We spoke about the cormorants mating season, and I am convinced that the same birds return to the same spot here in the Ounavarra River every year to mate.
It is fascinating to watch their mating performance with necks fully stretched while they perform some elaborate wing movements.
Personally, I love it when I am walking back along the beach and see a cormorant swimming close by the shore, one moment you see the long neck bobbing along and then they are gone, disappeared while they pop up several metres away after their fishing experience.
After fishing it is an absolute delight to watch them perch on a rock or other suitable branch or high patch of ground above seawater as they spread their wings to dry.
Cormorants have fewer waterproof feathers than other seabirds. This dry wing gives them greater buoyancy enabling them to go down fishing to greater depths.
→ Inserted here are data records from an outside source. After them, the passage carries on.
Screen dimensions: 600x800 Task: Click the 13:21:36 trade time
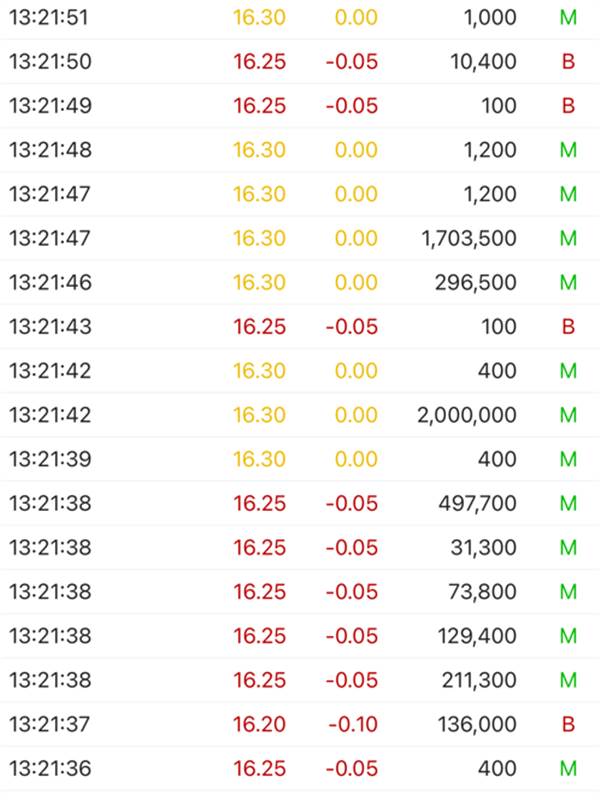pyautogui.click(x=50, y=768)
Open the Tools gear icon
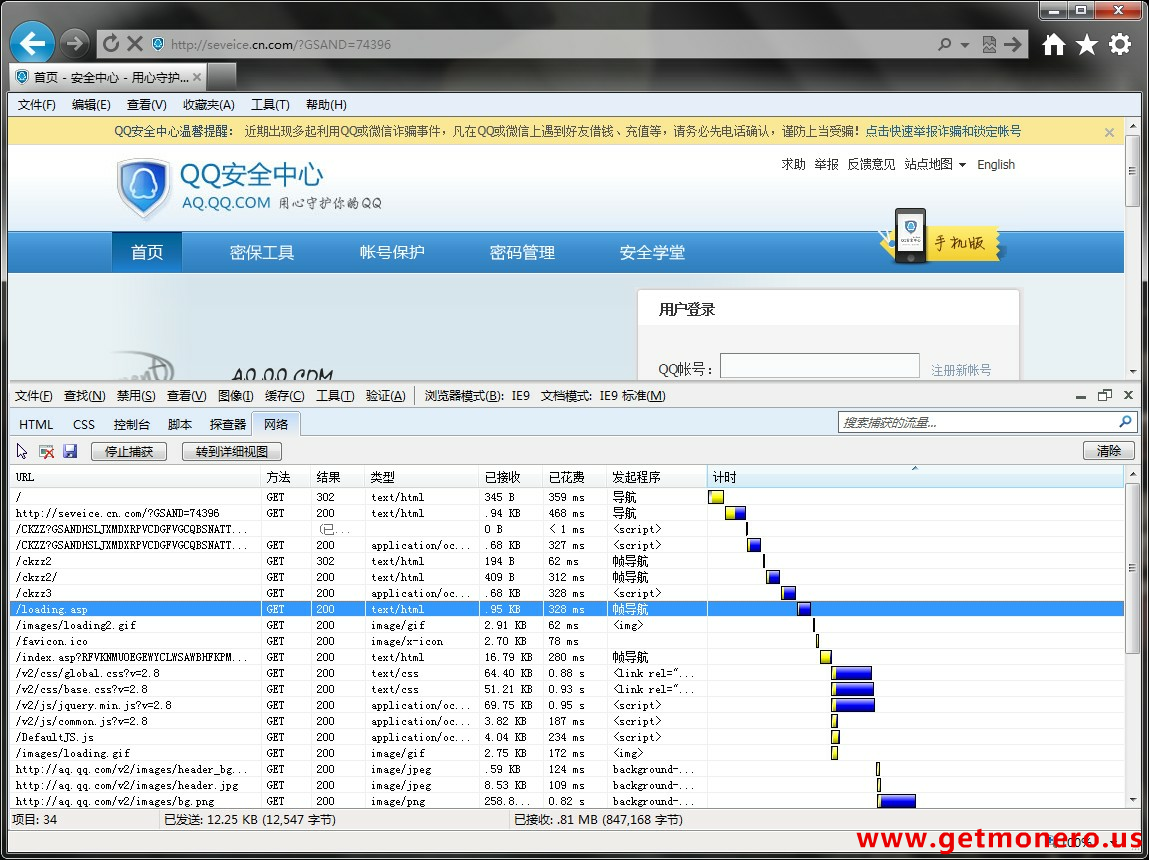Viewport: 1149px width, 860px height. (x=1120, y=45)
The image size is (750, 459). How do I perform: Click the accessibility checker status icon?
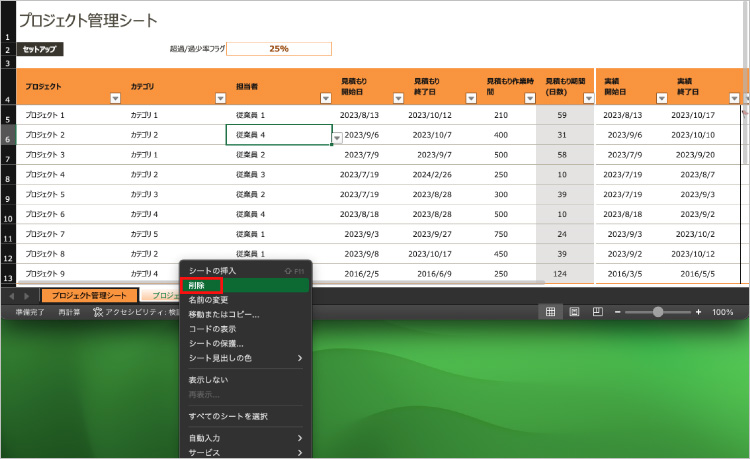click(98, 312)
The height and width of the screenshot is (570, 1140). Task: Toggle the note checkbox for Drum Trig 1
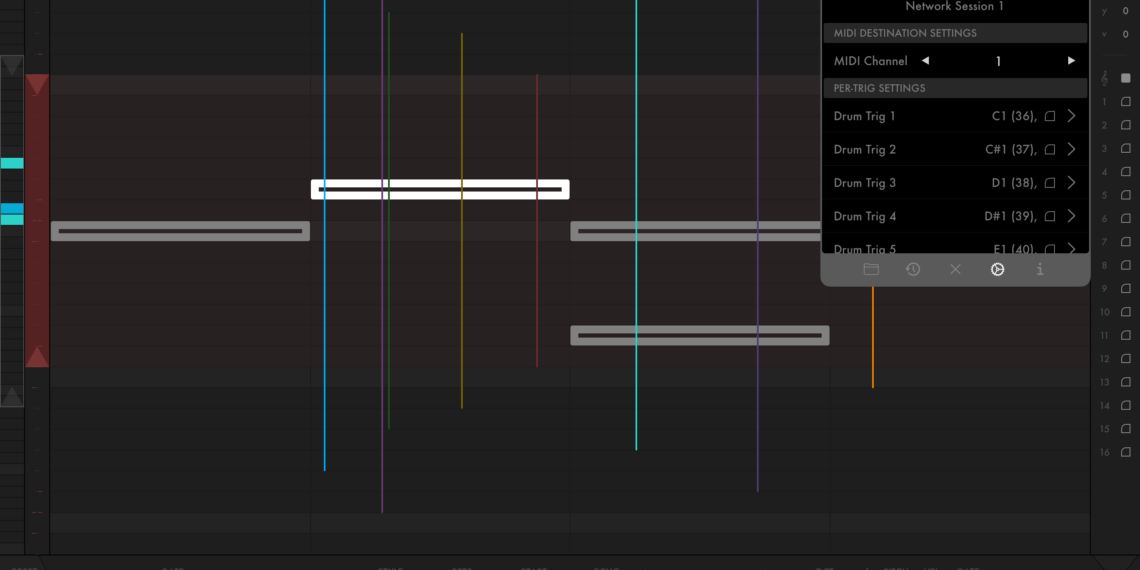pyautogui.click(x=1050, y=117)
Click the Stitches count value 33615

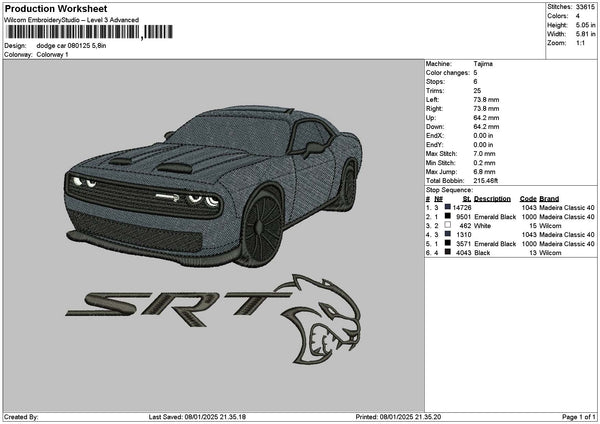click(587, 8)
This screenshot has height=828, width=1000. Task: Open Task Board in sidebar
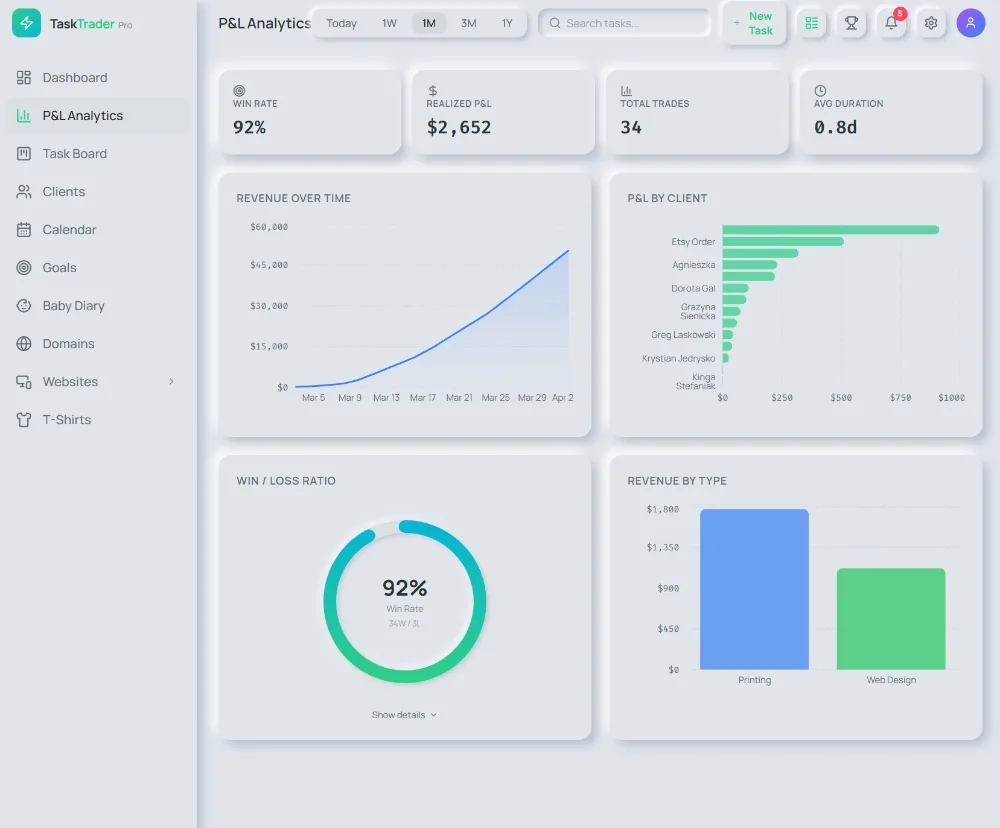[x=74, y=154]
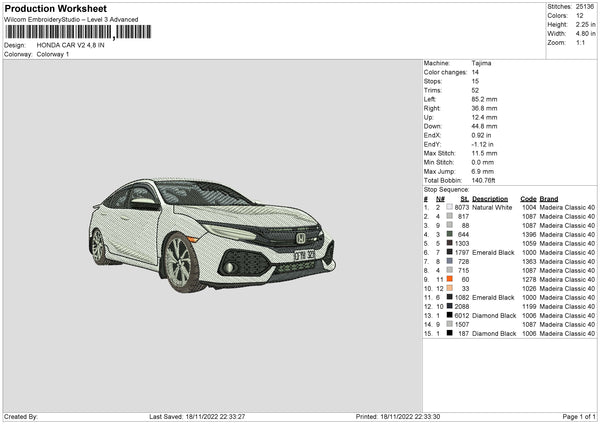
Task: Click the Brand column header
Action: [549, 198]
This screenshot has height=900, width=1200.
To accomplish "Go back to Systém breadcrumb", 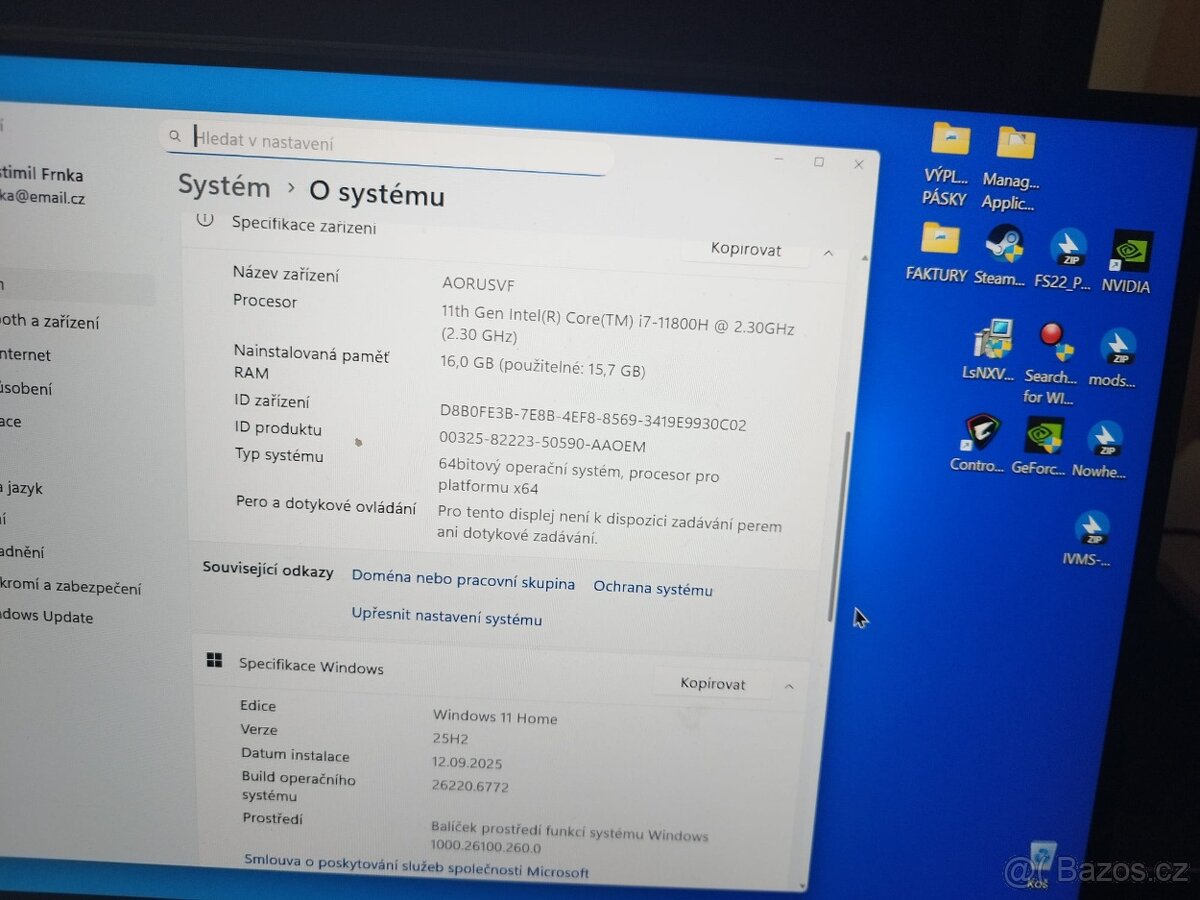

Sea folk at home loved to see the cormorants around the river mouths and shores as they were supposed to bring good luck while others see them as ill omens. I don’t think they brought too much luck to Courtown Beach this year which took its worst battering in years
The cormorant is referred to in early books of the bible. John Milton in his Paradise Lost also refers to the cormorant. After jumping over the boundary wall of Eden, Satan sits on the Tree of Life to survey the garden and plan the destruction of Adam and Eve. “Thence up he flew, and on the Tree of Life, the middle tree and highest tree that grew, sat like a Cormorant.I have also read about the Norwegian tradition that said people who are lost at sea come back to visit relatives as cormorants.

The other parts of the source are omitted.